Her manner was as bright and toxic as ever, but her eyes were rimmed with red. Quentin wondered if she’d come out of last night’s holocaust quite as unscathed as he’d thought.
“It was Ember and Umber,” he said. “The magic rams. Didn’t Alice tell you? They punished me for being sinful.”
“Yeah?” Josh said. “Did you kick their woolly asses?”
“I turned the other cheek.” Quentin didn’t feel like talking, but he was hungry. He got a plate from the kitchen and sat down at the far end of the table and served himself leftovers.
“We were talking about what to do next,” Richard said. “Making up an actions list.”
“Right.” Josh pounded authoritatively on the heavy table. “Who’s got some action items for me? We need to enumerate our deliverables!”
“Food,” Richard said, straight-faced. “And if we’re really going to Fillory, we all need to reread all the books.”
“Gold,” Anaïs chipped in gamely. “And trade items. What do Fillorians want? Cigarettes?”
“We’re not going to Brezhnev-era Russia, Anaïs. Steel?”
“Gunpowder?”
“My God,” Eliot said. “Listen to you people. I am not going to be the man who brought the gun to Fillory.”
“We should bring overcoats,” Richard said. “Tents. Cold-weather gear. We have no idea what season it is there. We could be walking into deep winter.”
Yesterday — meaning before his nap — Fillory was going to make everything all right. Now it was hard to focus on it: it seemed like a dream again. Now the mess with Janet and Alice was the real thing. It would drag everything else down with it.
He pulled himself together with an effort.
“How long are we talking about going for?”
“A couple of days? Look, we can just come back if we forget something,” Eliot said. “With the button it’s a snap. We’ll just stay till it gets boring.”
“What should we do when we get there?”
“I think they’ll probably give us a quest,” Penny said. “That’s what always happened to the Chatwins.”
Heads turned. Penny was standing in the doorway in a T-shirt and sweatpants, blinking like an owl, looking like he’d just woken up, too.

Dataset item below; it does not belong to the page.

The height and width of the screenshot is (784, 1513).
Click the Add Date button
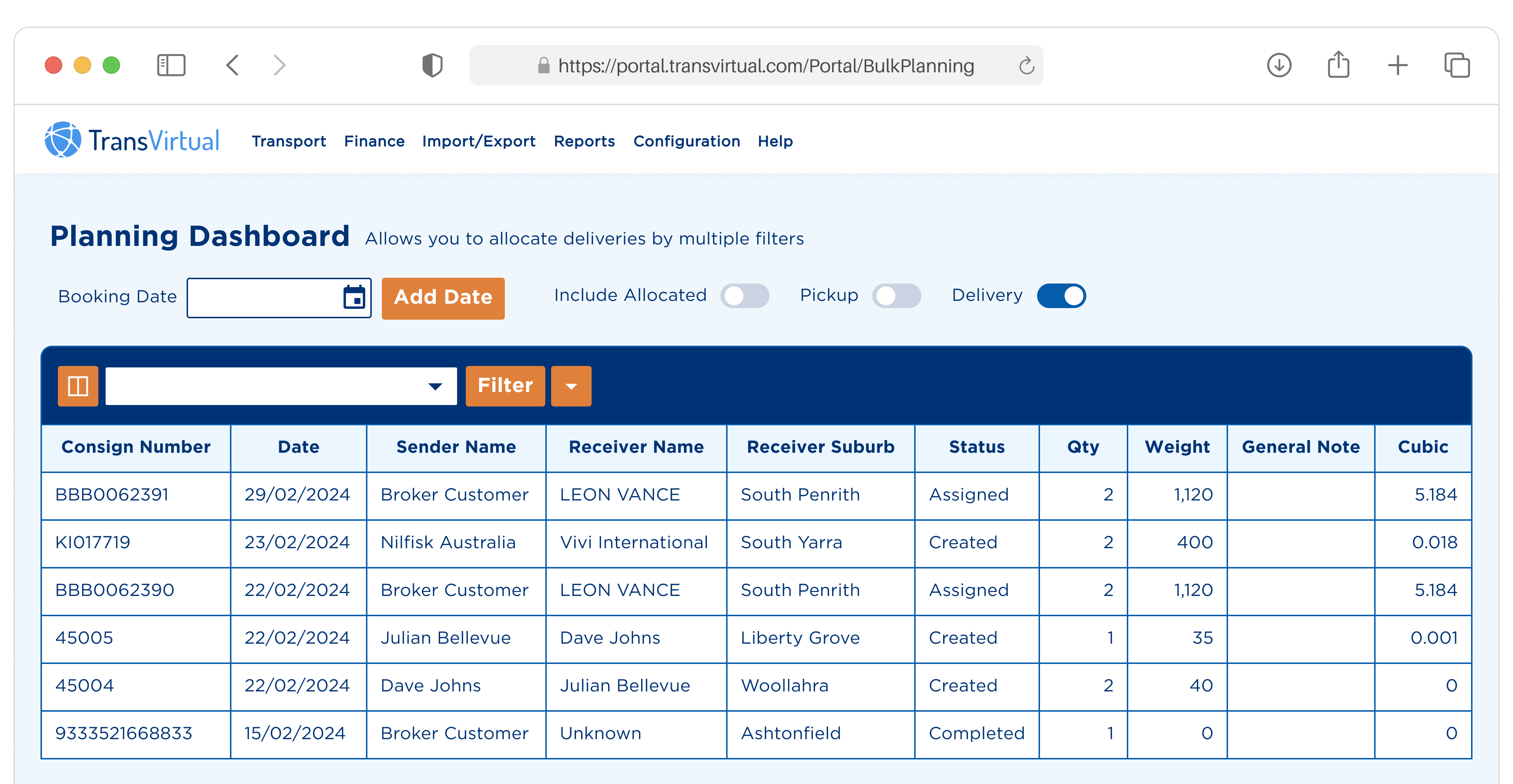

“I don’t know if we can count on that, Penny.” For some reason it annoyed Quentin, how starry-eyed and optimistic Penny was being about this. “It’s not like the rams summoned us. It might not even be like the books. Maybe there never were any quests. Plover probably just put that stuff in so there would be a good story. Maybe we’ll just suck around Fillory like we’re sucking around here.”
“Don’t be a killjoy,” Josh said, “just because your girlfriend beats you up.”
Penny was shaking his head. “I just don’t see Plover coming up with all that stuff on his own. It’s not rational. He was a gay dry-cleaning magnate with a background in practical chemistry. He didn’t have a creative bone in his body. No way. It’s Occam’s razor. It’s much more likely that he was writing it as it happened.”
“So what do you think,” Eliot said, “we’re going to meet a damsel in distress?”
“We might. Not necessarily a damsel, but… you know, a nymph maybe. Or a dwarf, or a pegasus. You know, that needs help with something.” Everybody was laughing, but Penny kept on going. It was almost touching. “Seriously, it happens in the books, every time.”